Source excerpt:
After completing Foundation and Core Courses, students may fulfill the requirements for the Bachelor's degree with six semesters of Pathway Electives (at least one course in each pathway).
- Culture, History, and Philosophy
- The Arts
- Literature and Creative Writing
- Environmental and Social Sciences
Europe and the Globe
HST 329; 3 s.h./term
Usually, we’ve learned to recount the history of the world over the past 500 years with Europe as the main actor: European colonialism, the spread of European languages and culture, and Westernization are painted as the Big Story of the last centuries. Are there other ways that historians look at the last half of a millennium? What went on in the non-European world for those years? How did the global South help create Europe and the world we live in? How did Europe and its outposts come to be in the global position they are in now? And does our contemporary world look different if we imagine the history of this half millennium differently?
Russia and the Globe
From 862 to early Mongol invaders, Tsars, serfs, Bolsheviks, and Federation builders, Russia is a land acquainted with revolution. Russian history is a story that parallels the vastness of its geography (6,592,848 sq. miles) and is as complex and varied as its topography. How do historians trace the past of a land both East and West, or of a people comprised of 160 nationalities? In this course we will study the founding of Russia through the Kievan and Appanage periods as well as the Imperial Age, the Soviet era and the post-Soviet society.

Data shown:
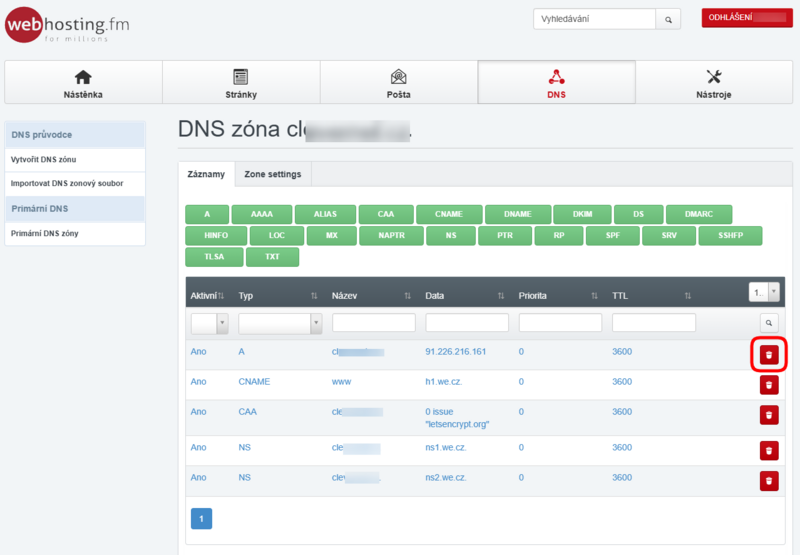Switch to the Zone settings tab
Viewport: 800px width, 555px height.
coord(272,174)
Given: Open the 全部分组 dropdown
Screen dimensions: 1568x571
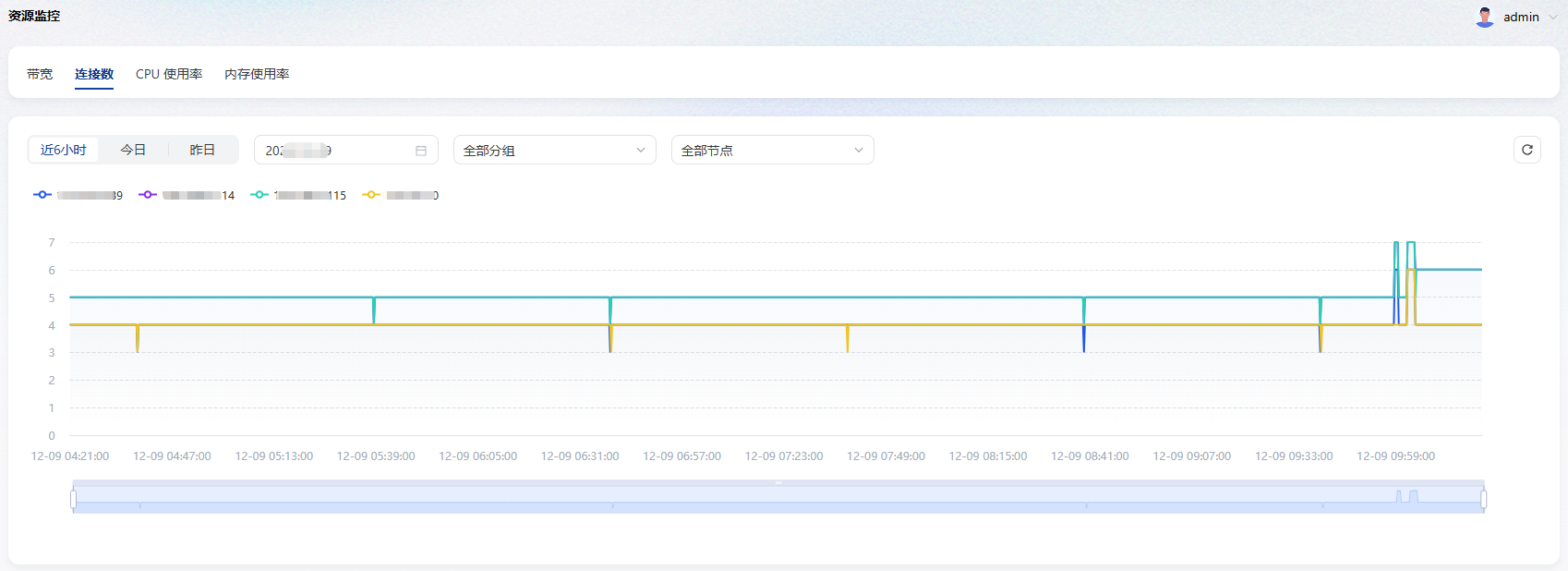Looking at the screenshot, I should point(554,151).
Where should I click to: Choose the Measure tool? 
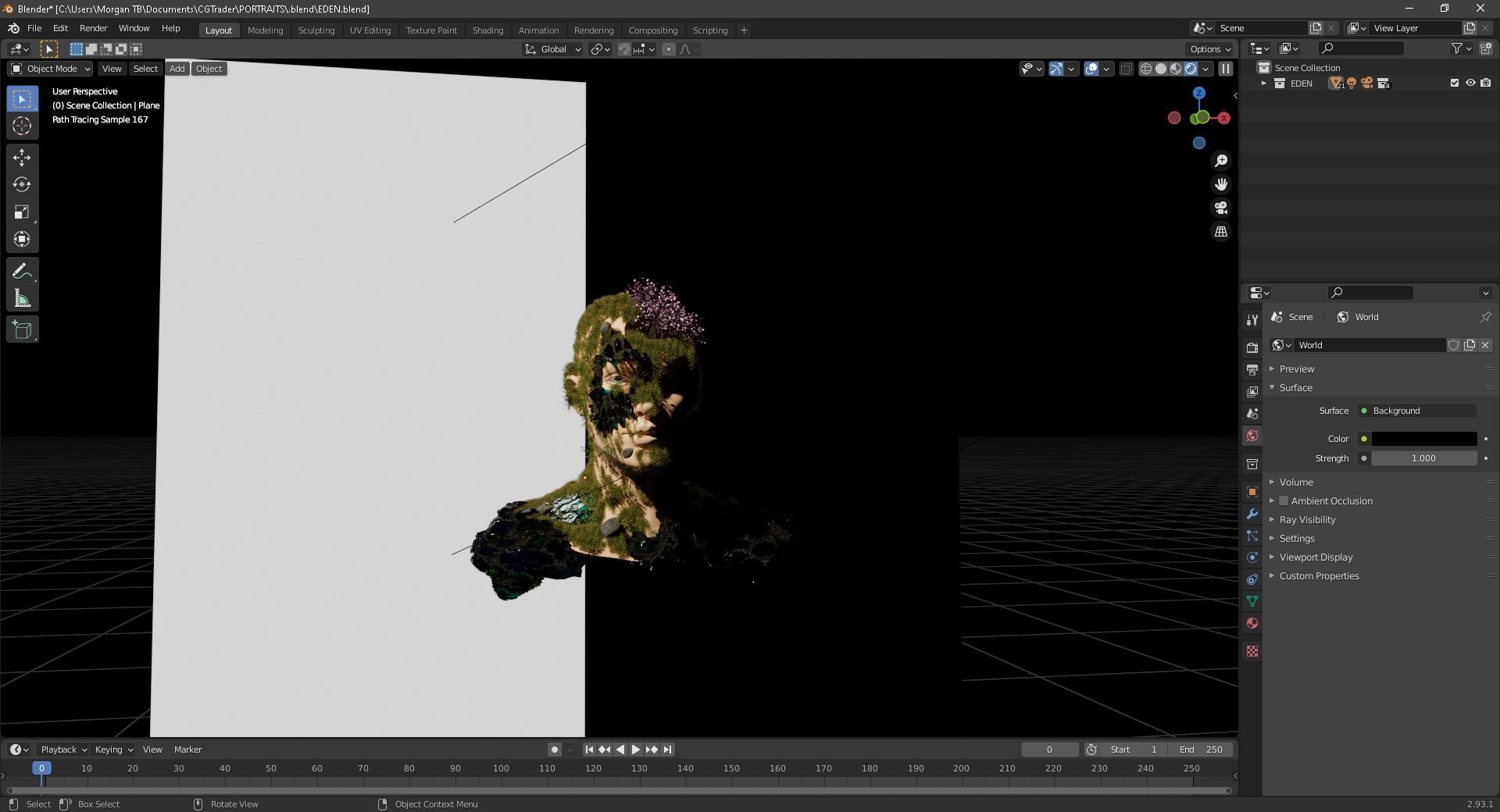click(22, 299)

Required tasks:
a: Name every pathway that the catalog excerpt lists for the Pathway Electives.
b: Please transcribe every line of the records word for word, leaving out the pictures.

Answers per task:
a:
- Culture, History, and Philosophy
- The Arts
- Literature and Creative Writing
- Environmental and Social Sciences

b:
Switch to the Zone settings tab
Viewport: 800px width, 555px height.
coord(272,174)
Given: Open the 全部分组 dropdown
Screen dimensions: 1568x571
Looking at the screenshot, I should point(554,151).
Where should I click to: Choose the Measure tool? 
click(22, 299)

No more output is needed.